Using filters such as "special audit", "investigation", "independent review" and "special review", we identified 31 cases of issuers undertaking a special audit or independent review from 2011 onwards.

Besides these 31 cases where a special audit was commissioned, there were two cases where issuers faced short-seller attacks but opted for an internal review, one case where a special audit was called off because of lack of funds, one case where a special audit will be called if necessary and one case where no special auditor has been appointed yet.

We look more closely at these 36 issuers, including their external auditors, internal auditors and special auditors (where appointed).

If an issuer has robust external and internal audit functions and good corporate governance, it should reduce the risk of an issuer facing internal control and corporate governance lapses.

Twenty of these 36 issuers (55.6 per cent) had a Big Four firm as an external auditor. Not surprisingly, smaller issuers are more likely to have internal control and corporate governance lapses.

However, since our statistics on external auditors show that about 56.7 per cent of all small-cap issuers (with a market cap below S$300 million) have a Big Four firm as external auditor, there is no evidence that having a Big Four external auditor reduces the issuer's exposure to internal control and corporate governance issues - and precipitating a special audit or further action by the issuer to address these issues.

In terms of internal audit, it is a real mixed bag. One issuer had no internal audit, one had no mention about internal audit and one said it had an internal audit but provided no details. Fourteen issuers said they had an in-house internal audit (in one case, with additional outsourcing), but in at least three cases, it appears that the internal audit function consisted of just one person.

In the other 19 cases, internal audit was outsourced. Four of these issuers did not disclose the identity of the firm they outsourced to. Of the remaining 15, three outsourced to a Big Four firm and the rest to a plethora of firms, ranging from well-known mid-tier and specialist internal audit or risk consulting firms such as Baker Tilly (one issuer), Grant Thornton (two) and Protiviti (one) to unheard-of firms.

Turning to the 31 issuers that commissioned a special audit during the period of our study, PwC was the most popular choice, accounting for eight out of 31 (25.8 per cent) special audit engagements, followed by KPMG with five, Stone Forest with four, EY with three, and Baker Tilly, Deloitte & Touche and nTan Corporate Advisory with two each.


Of the 31 issuers that appointed a special auditor, we found only one issuer appointing either its external auditor or internal auditor to undertake the special audit - that one exception being of course SingPost.

It seems that other issuers better recognise the actual and potential conflict of interest in having the external or internal auditor undertake the special audit.
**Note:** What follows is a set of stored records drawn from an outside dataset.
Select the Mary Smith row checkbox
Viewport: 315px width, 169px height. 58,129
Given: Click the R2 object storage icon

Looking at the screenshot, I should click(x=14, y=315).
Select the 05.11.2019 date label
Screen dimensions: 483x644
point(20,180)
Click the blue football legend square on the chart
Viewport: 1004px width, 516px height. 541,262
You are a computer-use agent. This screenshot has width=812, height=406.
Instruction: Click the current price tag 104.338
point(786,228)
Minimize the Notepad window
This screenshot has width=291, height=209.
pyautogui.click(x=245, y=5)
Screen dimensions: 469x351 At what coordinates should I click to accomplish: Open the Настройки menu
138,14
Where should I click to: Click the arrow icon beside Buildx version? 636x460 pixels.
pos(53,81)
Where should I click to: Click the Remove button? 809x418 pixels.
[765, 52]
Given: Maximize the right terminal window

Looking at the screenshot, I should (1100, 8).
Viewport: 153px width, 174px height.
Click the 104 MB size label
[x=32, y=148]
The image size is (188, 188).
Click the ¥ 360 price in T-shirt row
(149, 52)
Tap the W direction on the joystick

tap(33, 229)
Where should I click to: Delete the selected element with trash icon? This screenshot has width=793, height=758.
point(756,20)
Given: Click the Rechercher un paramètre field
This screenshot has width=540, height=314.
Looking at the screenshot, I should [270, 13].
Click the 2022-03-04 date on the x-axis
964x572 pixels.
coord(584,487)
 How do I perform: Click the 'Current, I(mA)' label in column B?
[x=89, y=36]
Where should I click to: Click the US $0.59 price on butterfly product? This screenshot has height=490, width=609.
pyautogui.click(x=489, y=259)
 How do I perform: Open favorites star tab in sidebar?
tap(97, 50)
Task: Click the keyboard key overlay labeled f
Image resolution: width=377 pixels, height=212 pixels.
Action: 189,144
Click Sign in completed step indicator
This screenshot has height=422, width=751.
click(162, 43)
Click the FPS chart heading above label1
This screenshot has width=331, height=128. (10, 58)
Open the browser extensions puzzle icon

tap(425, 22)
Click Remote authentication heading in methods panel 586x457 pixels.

As mentioned earlier, various commentators have already explained their objections to SingPost appointing PwC, their external auditor, as the special auditor. Note that PwC is also the external auditor of Famous Holdings, which is one of the acquisitions covered by the special audit. There are further concerns.

First, consider just the first two parts of the scope of the special audit, which will cover:

whether the relevant policies, processes and procedures of the company were followed in the evaluation and approval process relating to the Famous Acquisitions; and whether the requisite internal approvals of the company were obtained in respect of the Famous Acquisitions.

In the course of conducting the audit, one would expect PwC to have reviewed whether the proper policies, processes and procedures had been followed and the requisite approvals obtained for the acquisitions. Would there be a self-review threat when undertaking the special audit?

In addition to a long-standing relationship with SingPost, PwC has also provided significant non-audit services to SingPost over the last five years. In 2015, the percentage of non-audit fees to audit fees was 39.7 per cent. The percentages for the preceding years were 50.5 per cent for 2014, 126 per cent for 2013, 141 per cent for 2012 and 83.8 per cent for 2011. In fact, the total percentage of non-audit fees to audit fees cumulatively over the last five years is 80.8 per cent.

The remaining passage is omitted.